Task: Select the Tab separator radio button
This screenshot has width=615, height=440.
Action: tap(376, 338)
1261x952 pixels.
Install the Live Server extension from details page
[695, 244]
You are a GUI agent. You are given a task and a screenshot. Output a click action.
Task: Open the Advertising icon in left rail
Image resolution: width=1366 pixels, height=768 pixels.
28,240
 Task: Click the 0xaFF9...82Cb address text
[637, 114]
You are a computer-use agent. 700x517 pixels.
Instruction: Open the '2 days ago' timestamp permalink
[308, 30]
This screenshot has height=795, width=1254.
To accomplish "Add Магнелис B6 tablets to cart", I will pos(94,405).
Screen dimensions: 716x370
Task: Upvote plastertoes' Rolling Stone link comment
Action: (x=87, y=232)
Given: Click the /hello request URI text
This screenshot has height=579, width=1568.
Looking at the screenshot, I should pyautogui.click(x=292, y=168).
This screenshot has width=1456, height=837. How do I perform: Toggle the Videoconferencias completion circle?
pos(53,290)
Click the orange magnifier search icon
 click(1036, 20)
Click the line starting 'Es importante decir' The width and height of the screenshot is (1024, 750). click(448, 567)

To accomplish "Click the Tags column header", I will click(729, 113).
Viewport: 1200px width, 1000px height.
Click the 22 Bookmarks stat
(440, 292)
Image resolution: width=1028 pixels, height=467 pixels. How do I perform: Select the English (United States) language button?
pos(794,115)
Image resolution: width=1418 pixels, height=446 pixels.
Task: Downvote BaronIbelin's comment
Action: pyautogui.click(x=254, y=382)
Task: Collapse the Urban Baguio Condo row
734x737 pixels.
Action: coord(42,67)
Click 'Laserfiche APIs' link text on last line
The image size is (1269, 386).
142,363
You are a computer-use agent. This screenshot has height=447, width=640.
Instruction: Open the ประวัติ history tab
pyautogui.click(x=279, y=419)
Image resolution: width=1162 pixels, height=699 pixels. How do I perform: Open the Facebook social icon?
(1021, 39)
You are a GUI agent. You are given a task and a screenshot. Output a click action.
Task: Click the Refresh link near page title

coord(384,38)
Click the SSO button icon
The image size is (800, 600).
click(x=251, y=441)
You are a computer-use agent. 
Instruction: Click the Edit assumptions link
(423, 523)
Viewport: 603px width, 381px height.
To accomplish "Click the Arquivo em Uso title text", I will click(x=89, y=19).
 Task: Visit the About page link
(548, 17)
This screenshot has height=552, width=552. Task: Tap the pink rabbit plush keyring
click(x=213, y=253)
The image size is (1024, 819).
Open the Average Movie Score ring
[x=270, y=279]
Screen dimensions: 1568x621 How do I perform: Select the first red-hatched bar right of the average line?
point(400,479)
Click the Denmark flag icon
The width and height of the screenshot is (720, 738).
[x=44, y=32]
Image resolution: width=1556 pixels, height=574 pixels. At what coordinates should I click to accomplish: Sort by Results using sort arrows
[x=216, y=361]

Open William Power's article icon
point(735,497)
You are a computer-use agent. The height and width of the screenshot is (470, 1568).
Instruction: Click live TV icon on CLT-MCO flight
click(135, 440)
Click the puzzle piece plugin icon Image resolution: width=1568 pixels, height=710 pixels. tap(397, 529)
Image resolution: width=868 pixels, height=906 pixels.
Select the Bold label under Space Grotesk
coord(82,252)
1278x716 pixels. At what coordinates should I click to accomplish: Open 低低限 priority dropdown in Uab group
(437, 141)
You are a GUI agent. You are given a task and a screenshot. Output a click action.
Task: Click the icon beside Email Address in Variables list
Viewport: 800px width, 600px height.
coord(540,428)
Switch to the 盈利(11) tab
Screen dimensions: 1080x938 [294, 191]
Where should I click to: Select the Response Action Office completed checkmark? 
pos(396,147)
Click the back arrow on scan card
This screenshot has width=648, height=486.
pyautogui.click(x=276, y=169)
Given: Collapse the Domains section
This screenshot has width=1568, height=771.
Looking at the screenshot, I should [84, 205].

....

- _TASK BRIEF_
An exact copy of the lines from the one containing "Select the Bold label under Space Grotesk" through the last line of the material, both included, is to be printed, and nothing else.

- _ANSWER BELOW_
Select the Bold label under Space Grotesk
coord(82,252)
1278x716 pixels. At what coordinates should I click to accomplish: Open 低低限 priority dropdown in Uab group
(437, 141)
You are a GUI agent. You are given a task and a screenshot. Output a click action.
Task: Click the icon beside Email Address in Variables list
Viewport: 800px width, 600px height.
coord(540,428)
Switch to the 盈利(11) tab
Screen dimensions: 1080x938 [294, 191]
Where should I click to: Select the Response Action Office completed checkmark? 
pos(396,147)
Click the back arrow on scan card
This screenshot has width=648, height=486.
pyautogui.click(x=276, y=169)
Given: Collapse the Domains section
This screenshot has width=1568, height=771.
Looking at the screenshot, I should [84, 205].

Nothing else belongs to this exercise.